During the Great Recession, the Teamsters gave Yellow a 15% pay cut and agreed to waive pension contributions for five years. These wage concessions were extended in the 2014 contract to keep Yellow in business.
Employees represented by the Teamsters at Yellow got an 18% wage increase in their 2019 contract, which is still in effect today.
Support from the Teamsters and the federal government was also essential for the company’s $700 million US Treasury loan in 2020. Today, Yellow no longer appears to have that union and government support, making the company more exposed to bankruptcy.
The Teamsters said in a fact sheet that Yellow was “reaping the benefits of billions of dollars in wage, pension and work rule concessions” dating back to 2010. A Yellow spokesperson previously told FreightWaves that Yellow employees would receive a $1.77 hourly wage increase if Teamsters approved the network changes.
Neither Jindel nor Chan believe the federal government will step in to bail out Yellow, nor has the trucking company asked. Yellow wrote a letter to the White House on June 30 asking President Joe Biden to bring the Teamsters to the negotiating table.
“O’Brien has a point — the Yellow Teamsters have gradually and steadily given up on a lot,” Chan said. “At some point, it has to stop. But is a full stop the answer? It’s probably not the one that ultimately works in the best interest of the members.
It’s a question many in the trucking industry are asking: is imperfect union work better than no union work? Dictor recommended redesigning the query.
“It’s like telling you that the only way for Yellow to stay in business is if you don’t have brake pads,” Dictor said. “If they couldn’t have these things, should we give up all these trucking jobs just because they couldn’t operate safely? We would say no, obviously we need trucks on the road that work safely. It’s for us, it’s for the good of everyone else; there are some fees.

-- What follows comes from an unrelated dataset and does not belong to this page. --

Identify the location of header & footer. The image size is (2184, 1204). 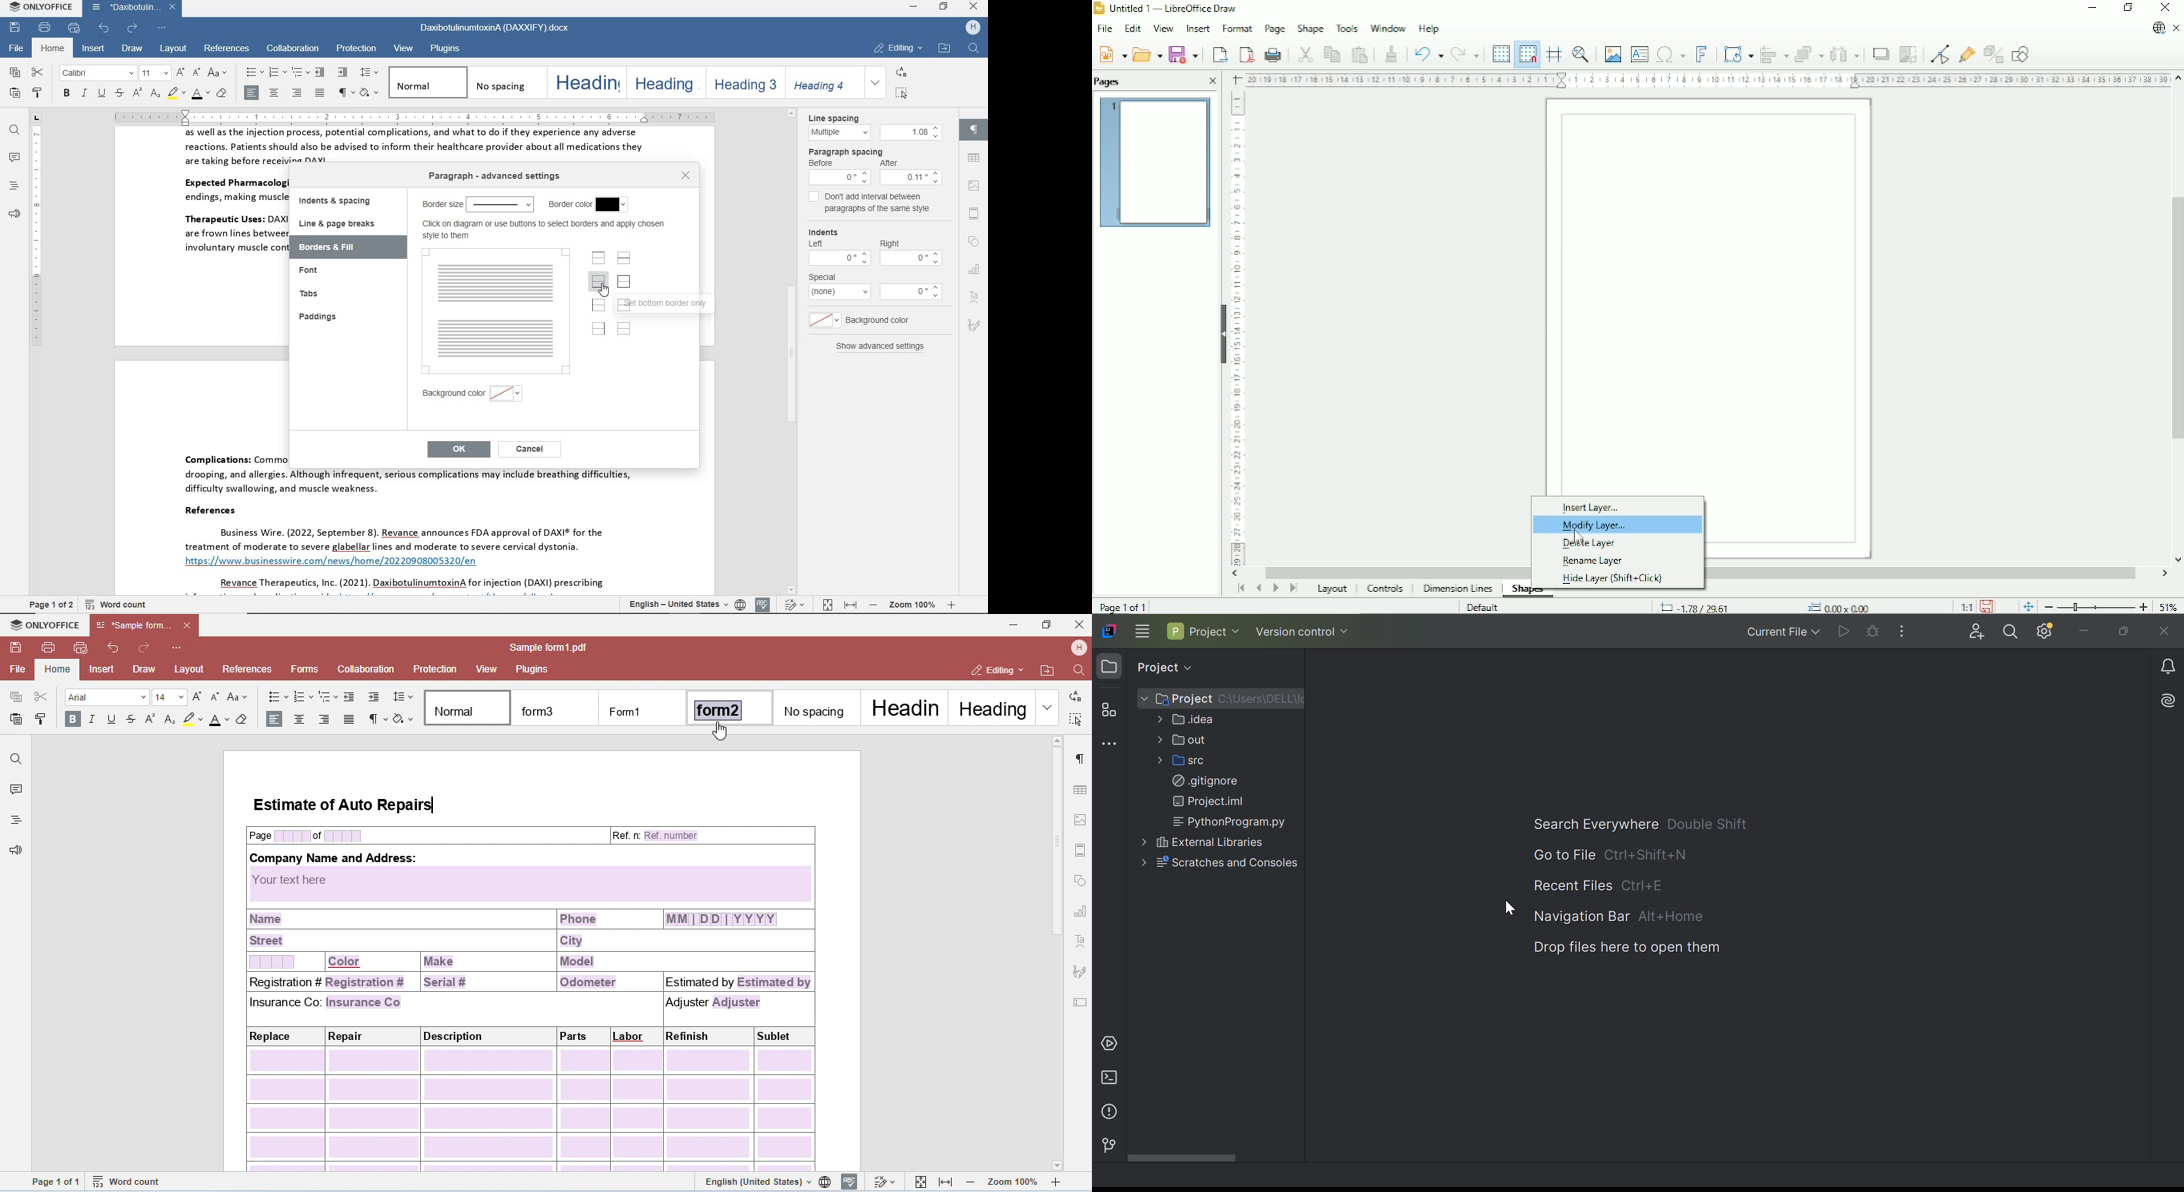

“If that’s what brake pads cost, that’s what brake pads cost,” he added. “And if you can’t afford the brake pad, you know, get the f— out of the industry. The same is true for work. We need to stop thinking about work as something on which there could be a compromise. … If you can’t afford the labor at a cost that allows these human beings driving these trucks to live a life where they can enjoy their families and their lives in out of work and be human beings, so get the hell out of the trucking company.